Italien -Region Basilikata- (22.05.2015) Stadt: Potenza (67.000 Einwohner) —— Warum die Basilikata eigentlich Basilikata heißt, wird noch nicht einmal bei der Wikipedia-Recherche klar, und Potenza lässt vom Namen auch mehr “potentes” erwarten, eine propere Stadt mit markanten Bauwerken. Mitnichten. Potenza ist als Bergstadt zuerst einmal fürchterlich anstrengend, besonders mit 22 Kilo Gepäck und starkem Geiz die 1,80€ für den Bus nach oben zu berappen.

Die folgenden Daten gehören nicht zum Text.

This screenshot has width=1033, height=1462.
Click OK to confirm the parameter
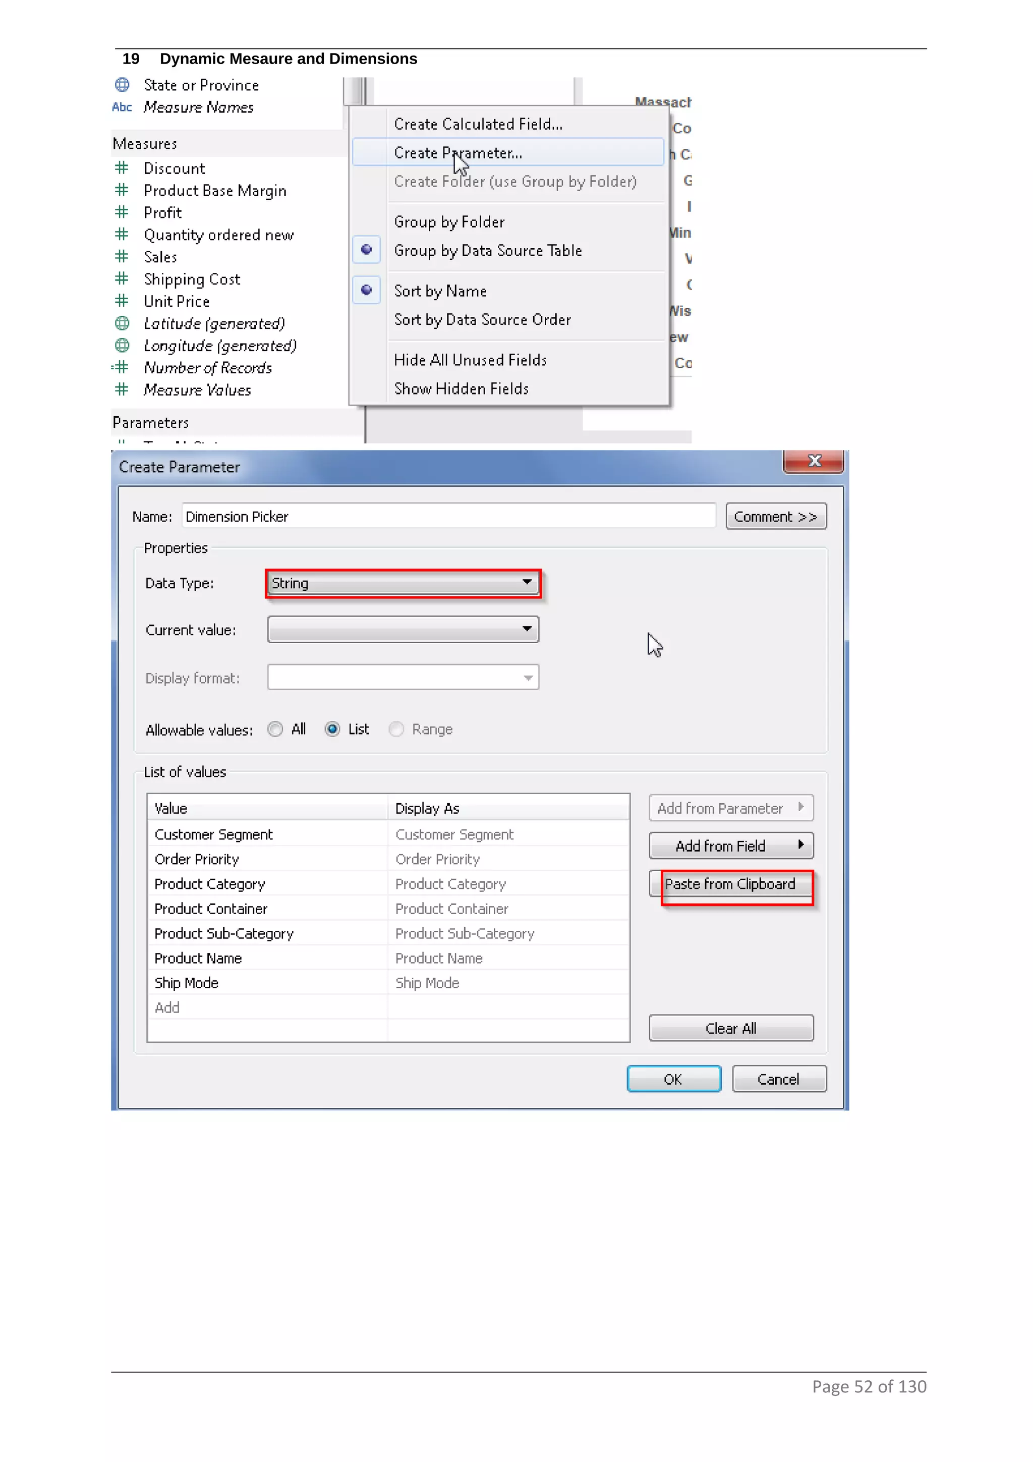pos(673,1079)
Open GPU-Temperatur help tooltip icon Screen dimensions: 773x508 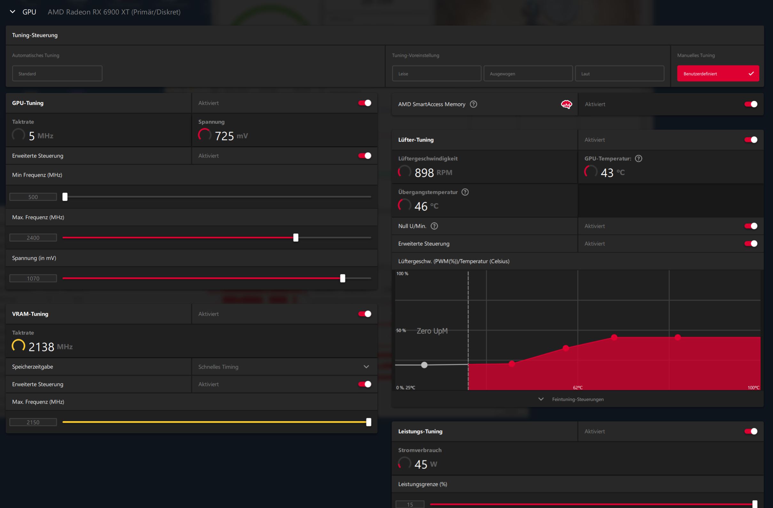pyautogui.click(x=638, y=159)
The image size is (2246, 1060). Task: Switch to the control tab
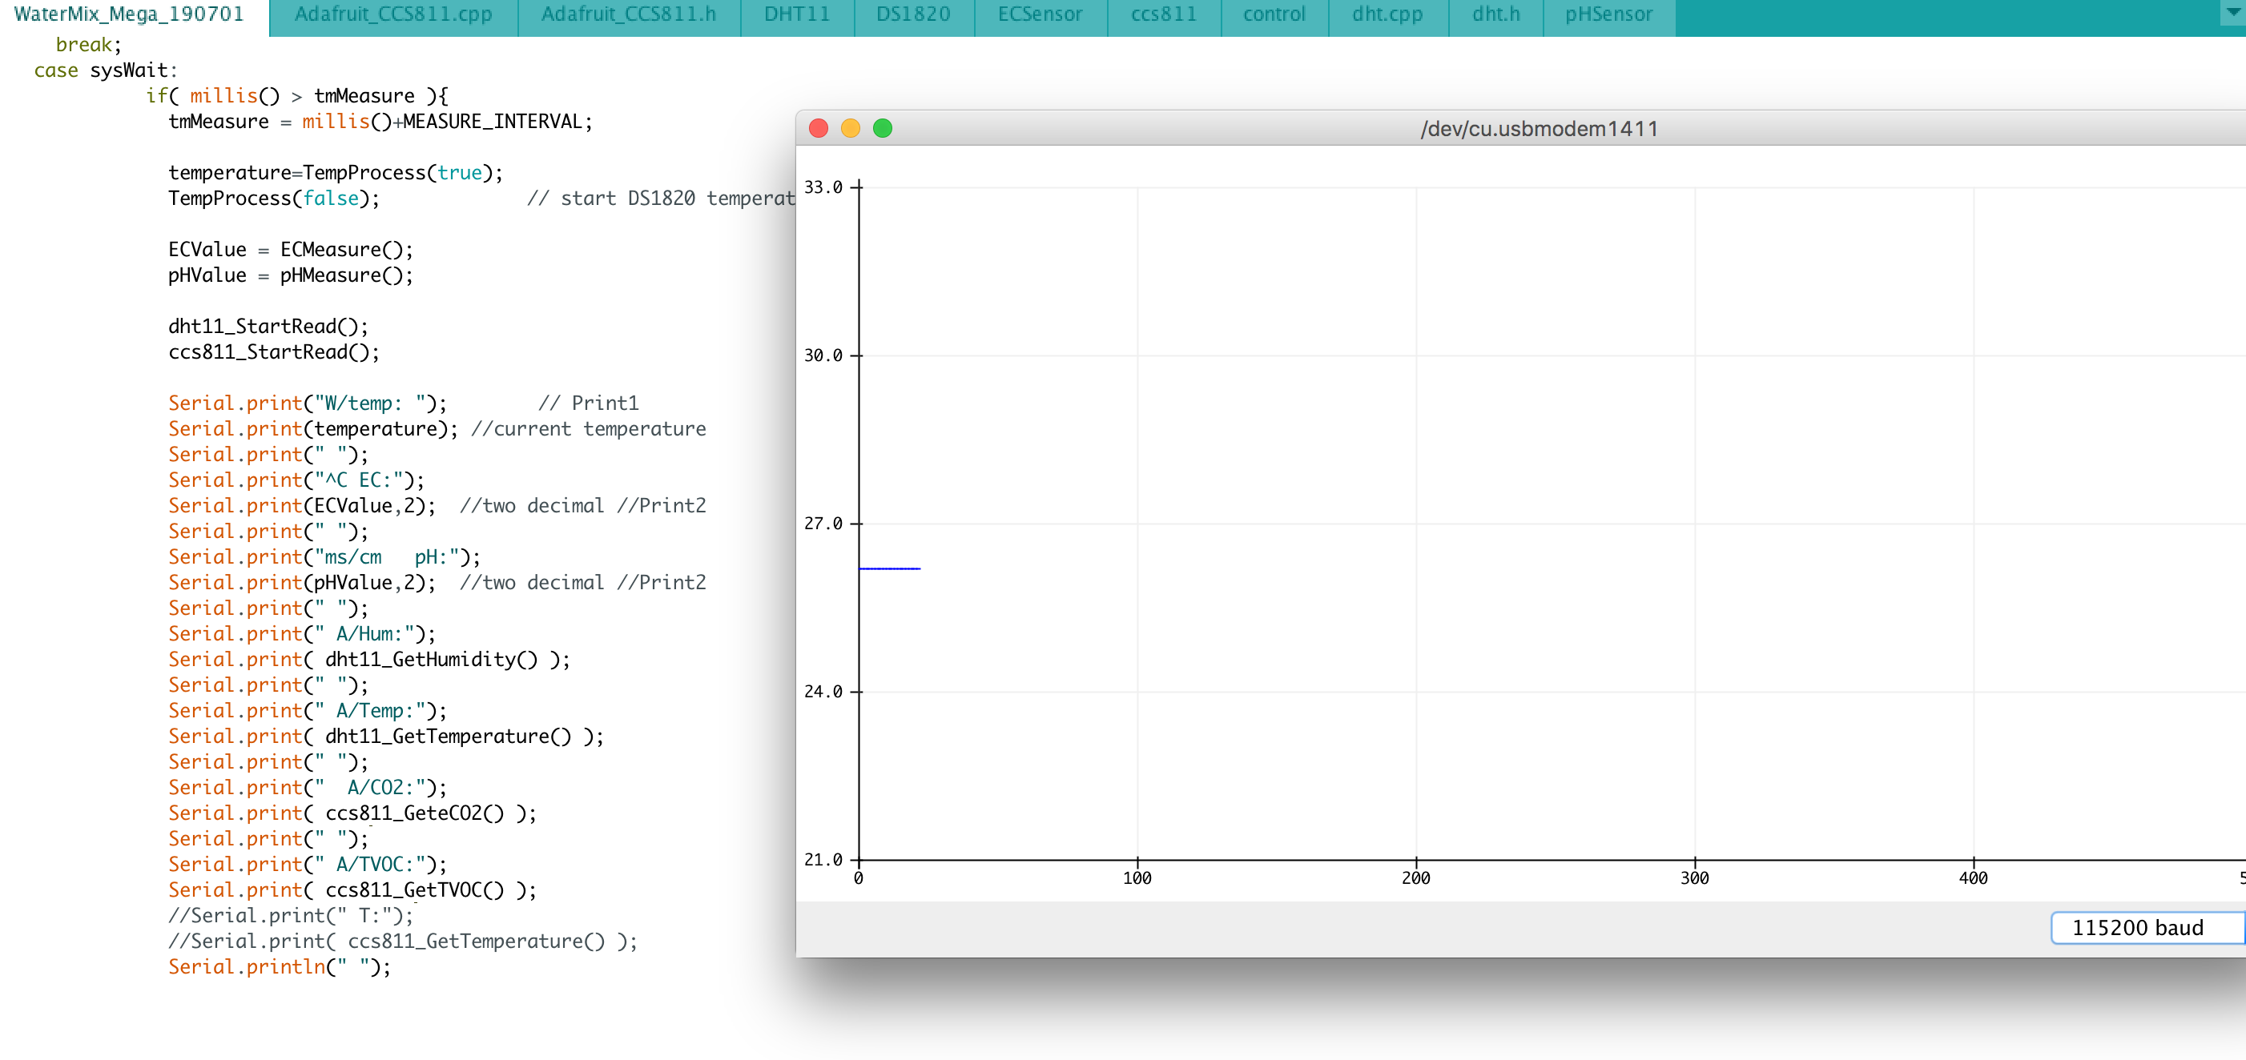point(1274,14)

Die Mühe lohnt: Auf dem Weg über steile, sich windende Straßen und vielen “Scalas” (Treppen) finde ich auf dem Asphalt einen Fünf Euro Schein…. juhuuuu, somit bin ich heute umsonst nach Potenza gekommen. Was für ein freudiges Glück. Schnell zuende war der Taumel als ein Schwarzafrikaner mich nach Geld anbettelt, einer wie sie mittlerweile zahlreich in Italien sind, und ich eigentlich gerade diesen Fünfer geben sollte; Geld von der Straße für eben jene die auf der Straße leben …. spontan gib ich nur 50 Cent….. das hat mich anschließend den ganzen Tag beschäftigt.